O ECONOMISTA “Precisamos parar de festejar a mediocridade.” A frase foi proferida pelo então governador de Pernambuco, Eduardo Campos, após tomar conhecimento da taxa de crescimento do PIB em 2013, que foi de 2,5%. Campos deixava claro, na ocasião, que levaria os temas econômicos para o palanque da sucessão de Dilma Rousseff. Sua carreira política, aliás, ganhou projeção na década de 1990, quando foi secretário da Fazenda no governo do avô, Miguel Arraes. Graças à engenhosidade do neto, Arraes teve dinheiro para investir.
Além de ter arrumado as finanças, o jovem político lançou mão de expedientes pouco ortodoxos para arranjar recursos. Um deles foi a emissão de precatórios alimentícios, utilizando a mesma técnica investigada no Escândalo dos Precatórios, que afetou prefeitos e governadores País afora, em 1996. Seu avô saiu ileso do episódio e, em 2003, Campos foi inocentado das acusações de falsidade ideológica e de crime contra o sistema financeiro. Seus sete anos à frente do governo pernambucano foram marcados pela arrancada desenvolvimentista, graças a pesados investimentos federais em obras marcantes como a refinaria Abreu e Lima, da Petrobras.
Campos, contudo, também fez a parte dele ao ampliar os investimentos de R$ 650 milhões, em 2007, para R$ 3,8 bilhões, em 2013. Logo que tomou posse, em 2007, Campos contratou a consultoria de Vicente Falconi para reorganizar a estrutura de gestão do Estado, atitude que chamou a atenção de empresários em todo o País. “Eu sempre comentava com várias pessoas o quanto Campos me impressionava pela sua velocidade na tomada de decisão e mesmo na execução”, diz Hélio Bruck Rotenberg, presidente da Positivo Informática.
O ex-governador também fez mudanças importantes na política de incentivos fiscais para atrair empresas como a Fiat, que está construindo um polo produtivo de R$ 4 bilhões no Estado, e outras gigantes como a P&G, de produtos de higiene e beleza, que viram em Pernambuco uma plataforma produtiva para atender à crescente demanda dos consumidores do Nordeste.
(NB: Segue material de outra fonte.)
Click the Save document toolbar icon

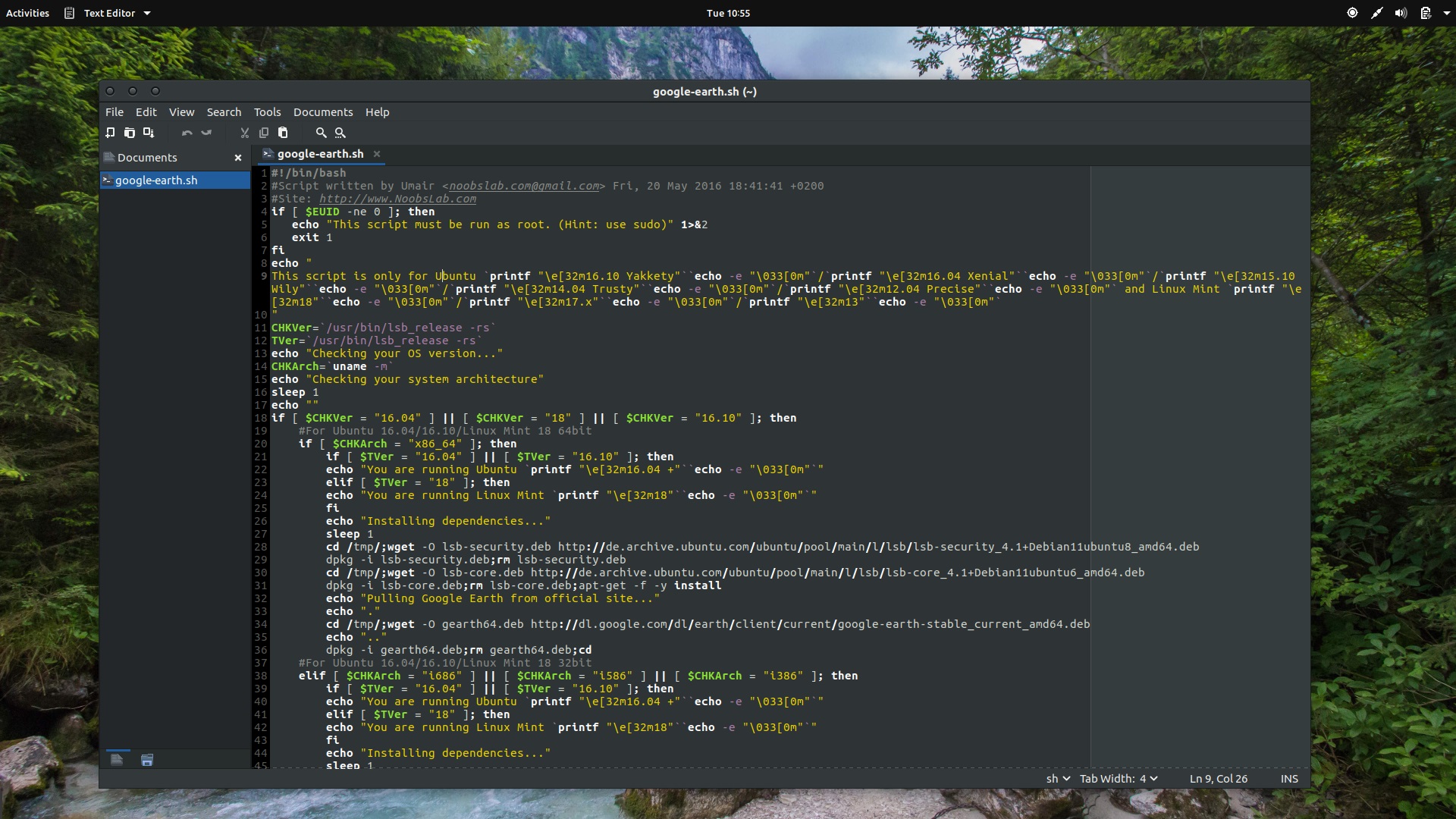point(149,133)
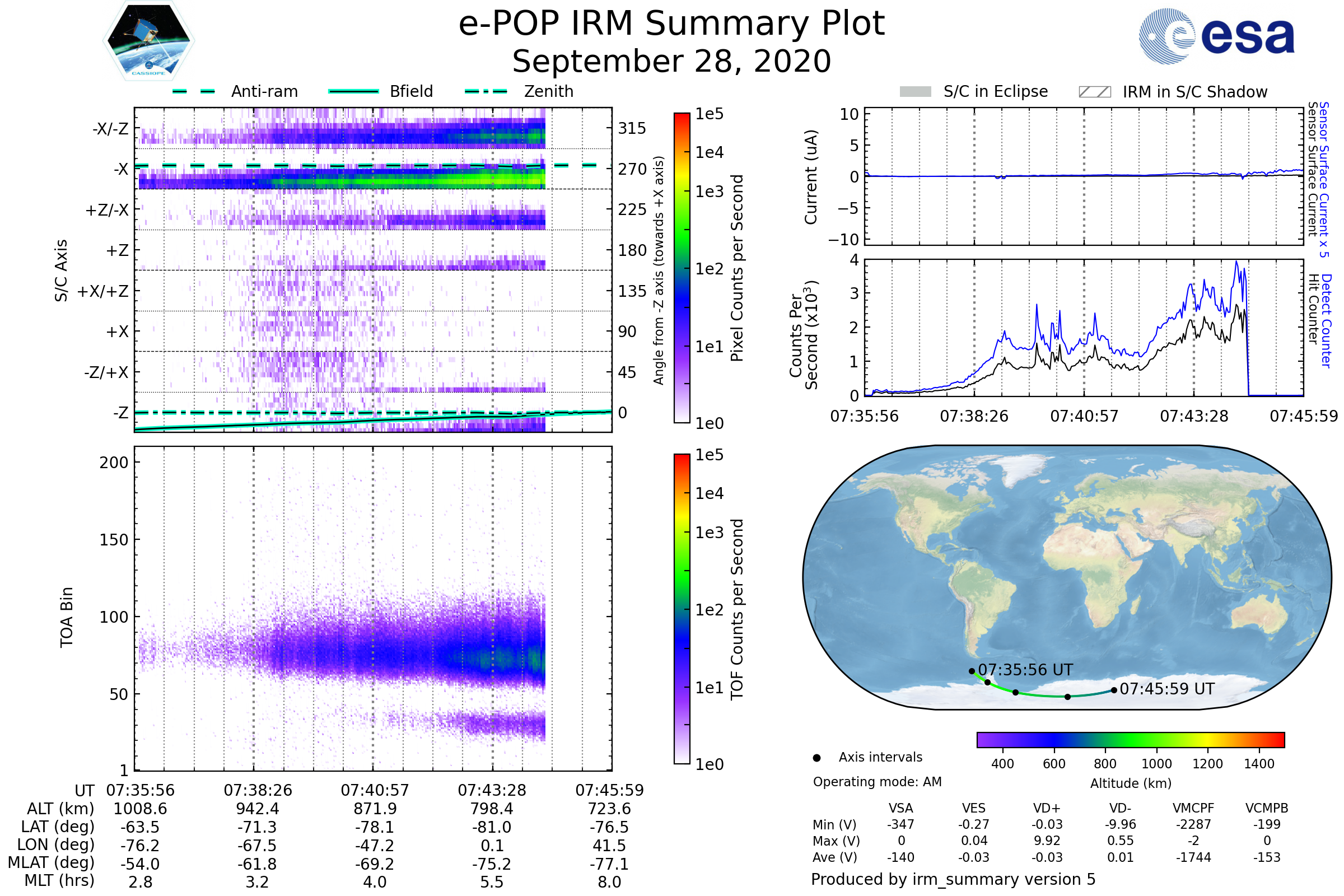This screenshot has width=1344, height=896.
Task: Click the Detect Counter blue axis label
Action: (x=1327, y=320)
A lista inclui ainda outros nomes de peso, como a brasileira Oi (telefonia), a argentina Impsa (aerogeradores), a espanhola Roca (louça e metais sanitários), a americana Mondelez (alimentos) e a Novartis, que está investindo R$ 1 bilhão em uma fábrica de biomedicamentos em Jaboatão dos Guararapes, na região metropolitana do Recife.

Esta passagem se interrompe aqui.